The game utilizes an interesting card system to power actions and the design of these stylised beaten up playing cards is perfect for the theme. Then there’s the fact that everything fits well in the box with individual tuck boxes to save each character’s items and power ups as well as the individual decks that form part of play. This speeds up setup and take down, no end. Aftermath oozes quality and care from the moment you lift off the lid. It’s a real beast of a game.
Grimm Forest Gateaux
Tim Eisner is one of my favourite designers and Grimm Forest is a superb family weight simultaneous selection game, where you are trying to gather resources from the marketplace to build houses quicker than your opponents. Throw into the mix some fairytale allies and bad guys – including a Big Bad Wolf who can blow your house in – and you have the right amount of take-thattery for a friendly, relatively speedy game.
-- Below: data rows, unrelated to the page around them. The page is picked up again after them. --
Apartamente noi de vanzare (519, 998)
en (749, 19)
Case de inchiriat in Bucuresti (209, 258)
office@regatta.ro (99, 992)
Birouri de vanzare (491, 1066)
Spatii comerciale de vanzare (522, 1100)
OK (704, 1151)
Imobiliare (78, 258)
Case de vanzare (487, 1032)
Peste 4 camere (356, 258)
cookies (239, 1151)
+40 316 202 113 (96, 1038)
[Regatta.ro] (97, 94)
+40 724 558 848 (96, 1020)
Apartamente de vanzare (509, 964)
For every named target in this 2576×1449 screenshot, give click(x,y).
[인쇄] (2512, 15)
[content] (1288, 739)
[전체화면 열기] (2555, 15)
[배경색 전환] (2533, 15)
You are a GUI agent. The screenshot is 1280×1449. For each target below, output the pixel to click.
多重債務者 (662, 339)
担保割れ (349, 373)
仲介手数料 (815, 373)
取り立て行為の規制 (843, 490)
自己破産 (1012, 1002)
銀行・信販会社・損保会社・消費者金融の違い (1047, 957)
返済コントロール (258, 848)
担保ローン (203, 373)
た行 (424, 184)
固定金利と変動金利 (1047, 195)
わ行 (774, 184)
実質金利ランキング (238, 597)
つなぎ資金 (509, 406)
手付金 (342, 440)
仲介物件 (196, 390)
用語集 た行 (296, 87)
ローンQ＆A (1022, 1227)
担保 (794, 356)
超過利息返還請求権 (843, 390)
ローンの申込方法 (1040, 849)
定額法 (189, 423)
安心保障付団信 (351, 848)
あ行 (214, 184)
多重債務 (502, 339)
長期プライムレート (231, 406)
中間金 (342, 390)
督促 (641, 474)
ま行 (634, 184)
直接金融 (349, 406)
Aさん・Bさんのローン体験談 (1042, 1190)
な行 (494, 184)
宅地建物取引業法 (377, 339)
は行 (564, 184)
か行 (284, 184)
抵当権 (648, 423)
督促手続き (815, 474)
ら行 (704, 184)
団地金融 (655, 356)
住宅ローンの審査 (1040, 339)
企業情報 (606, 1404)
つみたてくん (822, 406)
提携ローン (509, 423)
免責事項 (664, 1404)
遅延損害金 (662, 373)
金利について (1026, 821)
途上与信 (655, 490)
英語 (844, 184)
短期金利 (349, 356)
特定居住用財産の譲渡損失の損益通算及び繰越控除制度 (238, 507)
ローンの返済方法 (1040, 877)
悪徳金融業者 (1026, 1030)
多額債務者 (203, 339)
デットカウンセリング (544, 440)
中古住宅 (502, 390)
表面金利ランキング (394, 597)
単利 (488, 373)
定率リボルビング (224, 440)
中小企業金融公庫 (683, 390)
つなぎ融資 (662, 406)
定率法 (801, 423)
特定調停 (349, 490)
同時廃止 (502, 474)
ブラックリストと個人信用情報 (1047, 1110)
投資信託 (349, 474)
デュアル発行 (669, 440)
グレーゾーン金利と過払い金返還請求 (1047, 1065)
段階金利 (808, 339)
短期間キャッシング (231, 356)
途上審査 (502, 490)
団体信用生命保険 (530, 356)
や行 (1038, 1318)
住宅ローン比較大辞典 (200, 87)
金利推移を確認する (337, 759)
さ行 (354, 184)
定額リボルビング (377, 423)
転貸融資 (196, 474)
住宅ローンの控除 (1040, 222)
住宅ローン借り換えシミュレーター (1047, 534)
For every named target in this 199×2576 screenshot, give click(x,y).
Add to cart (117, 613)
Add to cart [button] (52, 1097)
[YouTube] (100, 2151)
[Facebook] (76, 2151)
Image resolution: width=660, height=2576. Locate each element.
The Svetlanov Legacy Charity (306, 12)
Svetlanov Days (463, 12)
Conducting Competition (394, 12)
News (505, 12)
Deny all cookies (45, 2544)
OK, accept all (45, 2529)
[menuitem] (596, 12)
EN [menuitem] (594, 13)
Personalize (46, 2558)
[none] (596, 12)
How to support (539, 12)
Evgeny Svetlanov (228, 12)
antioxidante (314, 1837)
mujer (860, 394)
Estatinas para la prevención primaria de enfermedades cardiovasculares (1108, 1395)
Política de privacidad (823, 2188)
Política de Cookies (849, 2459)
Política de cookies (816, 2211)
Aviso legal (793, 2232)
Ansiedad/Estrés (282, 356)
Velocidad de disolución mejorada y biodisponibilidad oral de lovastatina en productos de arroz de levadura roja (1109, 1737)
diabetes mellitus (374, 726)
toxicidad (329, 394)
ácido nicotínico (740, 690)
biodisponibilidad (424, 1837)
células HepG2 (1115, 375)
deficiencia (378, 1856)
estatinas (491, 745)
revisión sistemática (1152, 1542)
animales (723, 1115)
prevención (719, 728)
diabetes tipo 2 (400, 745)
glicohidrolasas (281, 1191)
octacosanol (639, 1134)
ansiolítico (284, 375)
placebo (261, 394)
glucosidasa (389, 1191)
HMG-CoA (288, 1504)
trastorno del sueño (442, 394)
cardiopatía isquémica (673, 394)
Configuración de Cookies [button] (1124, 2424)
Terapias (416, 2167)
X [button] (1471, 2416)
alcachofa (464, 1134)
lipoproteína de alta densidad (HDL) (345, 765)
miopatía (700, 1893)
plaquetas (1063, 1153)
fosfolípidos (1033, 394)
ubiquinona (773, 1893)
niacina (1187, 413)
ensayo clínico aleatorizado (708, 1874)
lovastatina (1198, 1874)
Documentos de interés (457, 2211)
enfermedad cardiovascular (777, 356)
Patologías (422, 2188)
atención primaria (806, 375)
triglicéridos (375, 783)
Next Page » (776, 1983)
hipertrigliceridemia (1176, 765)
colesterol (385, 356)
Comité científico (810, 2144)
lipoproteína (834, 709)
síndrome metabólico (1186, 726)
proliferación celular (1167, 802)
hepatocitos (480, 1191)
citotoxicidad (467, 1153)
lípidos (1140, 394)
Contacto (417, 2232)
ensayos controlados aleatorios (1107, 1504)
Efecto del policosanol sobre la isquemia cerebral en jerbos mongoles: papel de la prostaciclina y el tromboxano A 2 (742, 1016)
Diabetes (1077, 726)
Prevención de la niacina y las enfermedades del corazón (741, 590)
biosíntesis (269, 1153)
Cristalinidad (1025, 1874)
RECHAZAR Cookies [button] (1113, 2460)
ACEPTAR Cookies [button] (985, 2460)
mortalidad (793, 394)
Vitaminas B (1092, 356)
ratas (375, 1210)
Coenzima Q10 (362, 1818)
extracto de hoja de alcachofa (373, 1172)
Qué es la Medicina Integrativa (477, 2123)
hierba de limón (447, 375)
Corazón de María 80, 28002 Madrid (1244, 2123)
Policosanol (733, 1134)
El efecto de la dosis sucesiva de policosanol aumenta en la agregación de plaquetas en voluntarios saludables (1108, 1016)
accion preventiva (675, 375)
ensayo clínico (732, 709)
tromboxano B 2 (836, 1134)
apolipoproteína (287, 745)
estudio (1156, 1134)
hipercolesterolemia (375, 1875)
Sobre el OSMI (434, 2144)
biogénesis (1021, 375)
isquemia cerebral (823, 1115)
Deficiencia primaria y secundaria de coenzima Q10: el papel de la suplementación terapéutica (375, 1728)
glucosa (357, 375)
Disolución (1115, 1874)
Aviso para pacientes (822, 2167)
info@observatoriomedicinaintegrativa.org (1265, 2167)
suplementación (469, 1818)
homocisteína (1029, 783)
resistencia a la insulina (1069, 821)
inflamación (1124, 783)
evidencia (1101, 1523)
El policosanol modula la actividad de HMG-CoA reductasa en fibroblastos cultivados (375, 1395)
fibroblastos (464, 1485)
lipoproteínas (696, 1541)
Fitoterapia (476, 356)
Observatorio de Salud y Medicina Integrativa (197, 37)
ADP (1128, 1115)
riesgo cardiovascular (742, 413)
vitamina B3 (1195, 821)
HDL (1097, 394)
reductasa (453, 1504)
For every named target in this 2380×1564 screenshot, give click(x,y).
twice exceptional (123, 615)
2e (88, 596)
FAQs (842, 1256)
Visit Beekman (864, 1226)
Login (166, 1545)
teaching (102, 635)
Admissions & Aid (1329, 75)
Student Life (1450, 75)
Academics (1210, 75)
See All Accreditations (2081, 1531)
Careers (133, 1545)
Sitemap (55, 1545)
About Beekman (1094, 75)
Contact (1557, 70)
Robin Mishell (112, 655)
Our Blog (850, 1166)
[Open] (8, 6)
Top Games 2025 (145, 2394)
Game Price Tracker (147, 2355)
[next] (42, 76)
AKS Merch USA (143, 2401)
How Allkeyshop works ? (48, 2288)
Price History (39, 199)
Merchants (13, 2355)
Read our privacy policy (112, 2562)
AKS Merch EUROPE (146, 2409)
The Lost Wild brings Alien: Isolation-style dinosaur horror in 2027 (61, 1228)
Grimm Forest is not complex or unique in its mechanisms. However, it sets itself above other games of its weight with its gorgeously built world. The player and baddie minis are exquisitely detailed and help bring the already strong theme to life. The houses you assemble provide a nice tactility to play that will help engage younger players. The box says 14+ for age, probably due to the complexity the fable cards can bring. I think you could play with a little younger with support and maybe some simplifications.
The cherry on the top of this delightful cake is the insert trays which hold the components safe and sit cosily in the box as well as doubling as holders for the resources during the game. All in all, this game and the others mentioned here prove that decent production can create an absorbing experience and can lift an enjoyable game to something special. Oh, and critters. Critters always help.